Jesus calls the apostles to himself before he sends them out, and so they are chosen especially by him; he elects them to go forth in his name. To announce the Gospel they must be naked, poor, stripped of all that they own. They need to be poor to announce the riches of the King, and He is their only source of nourishment. This has always been true in the history of the Church. We can see this in St. Francis and in St. Dominic. People at the time (12th century) didn’t listen to the priests since they were so worldly. Only when Francis and later Dominic went out with nothing but the clothes on their back did the people listen to the preaching. Pope Francis is calling us back to the simplicity of the Gospel, perhaps for this reason: so that people will hear the voice of God through you and me.
God has always sent someone in my life to help me and to let me see God’s will for me.

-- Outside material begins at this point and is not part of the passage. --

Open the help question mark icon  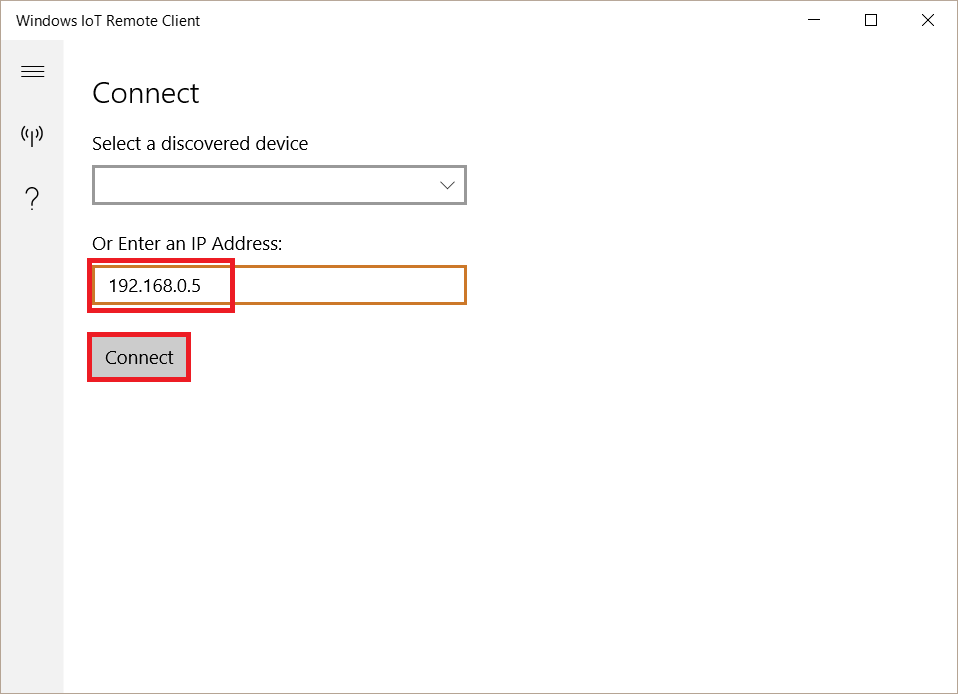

And during this week he does so for many, many people in a more dramatic and personal way, by sending hundreds of people out to go door to door, and making themselves vulnerable for the Lord.
In St. Matthew’s Gospel they are told to find someone trustworthy, or you could say ready, and to stay with them. And if the house deserves it your peace will enter this place. By the way a person responds will show if they are worthy of the messenger. It is a test, not of those sent but of those who receive—or don’t receive—the message. To be worthy means to hear the Good News and ready to act upon it. As a pastor often people are attentive to the message but few act on it. If they did the parishes would be very different.

Jesus says that the apostle is called to stay with the person who receives him. He does not say to stay in his house, but with the person, within the person. He is not speaking of physicality. It is Christ who comes to visit you in the guise of two people and I pray that He will be welcomed, often.

Let us pray for these people who will go out, and those they will visit, and the many that will receive them.